WINNER: The Mark Lynton History Prize • The Anisfield-Wolf Award for Nonfiction • The Chicago Tribune Heartland Prize • The Hurston-Wright Award for Nonfiction • The Hillman Prize for Book Journalism • NAACP Image Award for Best Literary Debut • Stephen Ambrose Oral History Prize

FINALIST: The PEN/John Kenneth Galbraith Award for Nonfiction • Dayton Literary Peace Prize

ONE OF THE TEN BEST BOOKS OF THE YEAR: The New York Times USA Today Publishers Weekly O: The Oprah Magazine Salon Newsday The Daily Beast

ONE OF THE BEST BOOKS OF THE YEAR: The New Yorker The Washington Post The Economist Boston Globe San Francisco Chronicle Chicago Tribune Entertainment Weekly Philadelphia Inquirer The Guardian The Seattle Times St. Louis Post-Dispatch The Christian Science Monitor

In this beautifully written masterwork, Pulitzer Prize–winning author Isabel Wilkerson presents a definitive and dramatic account of one of the great untold stories of American history: the Great Migration of six million Black citizens who fled the South for the North and West in search of a better life, from World War I to 1970.

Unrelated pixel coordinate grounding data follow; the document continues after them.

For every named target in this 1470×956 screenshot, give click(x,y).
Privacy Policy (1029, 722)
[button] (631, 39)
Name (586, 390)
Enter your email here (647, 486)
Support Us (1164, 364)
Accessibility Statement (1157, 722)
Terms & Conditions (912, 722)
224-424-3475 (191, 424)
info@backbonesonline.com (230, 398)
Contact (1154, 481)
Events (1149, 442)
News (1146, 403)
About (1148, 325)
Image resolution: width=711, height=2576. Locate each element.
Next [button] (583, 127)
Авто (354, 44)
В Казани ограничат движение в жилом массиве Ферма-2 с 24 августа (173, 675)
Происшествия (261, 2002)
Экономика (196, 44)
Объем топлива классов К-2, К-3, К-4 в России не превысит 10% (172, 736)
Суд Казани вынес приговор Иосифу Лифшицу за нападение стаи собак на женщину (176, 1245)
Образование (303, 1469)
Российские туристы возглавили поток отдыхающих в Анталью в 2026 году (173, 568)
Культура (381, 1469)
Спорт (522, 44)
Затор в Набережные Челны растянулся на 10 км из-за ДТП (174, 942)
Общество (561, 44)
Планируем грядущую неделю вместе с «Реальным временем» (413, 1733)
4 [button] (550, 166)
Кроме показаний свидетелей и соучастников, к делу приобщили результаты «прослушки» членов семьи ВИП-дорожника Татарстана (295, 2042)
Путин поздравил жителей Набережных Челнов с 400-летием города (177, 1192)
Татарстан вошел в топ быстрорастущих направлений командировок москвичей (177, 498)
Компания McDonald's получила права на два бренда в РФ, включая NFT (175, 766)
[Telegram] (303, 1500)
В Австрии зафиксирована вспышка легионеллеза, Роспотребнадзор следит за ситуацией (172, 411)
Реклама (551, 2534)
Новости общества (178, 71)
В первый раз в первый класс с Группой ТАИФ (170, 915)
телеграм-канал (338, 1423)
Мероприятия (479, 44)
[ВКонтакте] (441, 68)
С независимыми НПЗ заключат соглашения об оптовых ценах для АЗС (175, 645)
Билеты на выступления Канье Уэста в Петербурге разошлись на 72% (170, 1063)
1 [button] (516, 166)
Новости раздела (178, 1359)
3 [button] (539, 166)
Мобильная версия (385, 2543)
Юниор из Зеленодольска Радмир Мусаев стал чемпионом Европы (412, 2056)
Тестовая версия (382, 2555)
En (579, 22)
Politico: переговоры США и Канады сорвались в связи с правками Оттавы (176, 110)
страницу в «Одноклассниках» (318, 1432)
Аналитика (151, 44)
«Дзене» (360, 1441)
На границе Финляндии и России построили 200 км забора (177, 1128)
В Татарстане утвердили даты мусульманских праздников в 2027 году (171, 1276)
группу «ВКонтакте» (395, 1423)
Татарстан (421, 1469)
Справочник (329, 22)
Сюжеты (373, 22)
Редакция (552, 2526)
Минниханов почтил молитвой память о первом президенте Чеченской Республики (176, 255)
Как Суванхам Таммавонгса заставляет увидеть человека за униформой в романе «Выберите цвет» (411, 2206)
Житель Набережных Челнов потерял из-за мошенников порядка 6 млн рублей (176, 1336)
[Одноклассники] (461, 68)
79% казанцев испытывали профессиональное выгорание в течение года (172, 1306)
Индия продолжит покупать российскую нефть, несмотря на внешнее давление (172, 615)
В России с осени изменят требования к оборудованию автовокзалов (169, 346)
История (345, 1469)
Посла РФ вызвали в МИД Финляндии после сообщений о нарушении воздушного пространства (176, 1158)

Wilkerson tells this interwoven story through the lives of three unforgettable protagonists: Ida Mae Gladney, a sharecropper’s wife, who in 1937 fled Mississippi for Chicago; sharp and quick-tempered George Starling, who in 1945 fled Florida for Harlem, and Robert Foster, a surgeon who left Louisiana in 1953 in hopes of making it in California.

Wilkerson brilliantly captures their first treacherous cross-country journeys by car and train and their new lives in colonies in the New World.
The Warmth of Other Suns is a bold, remarkable, and riveting work, a superb account of an “unrecognized immigration” within our own land. Through the breadth of its narrative, the beauty of the writing, the depth of its research, and the fullness of the people and lives portrayed herein, this book is a modern classic.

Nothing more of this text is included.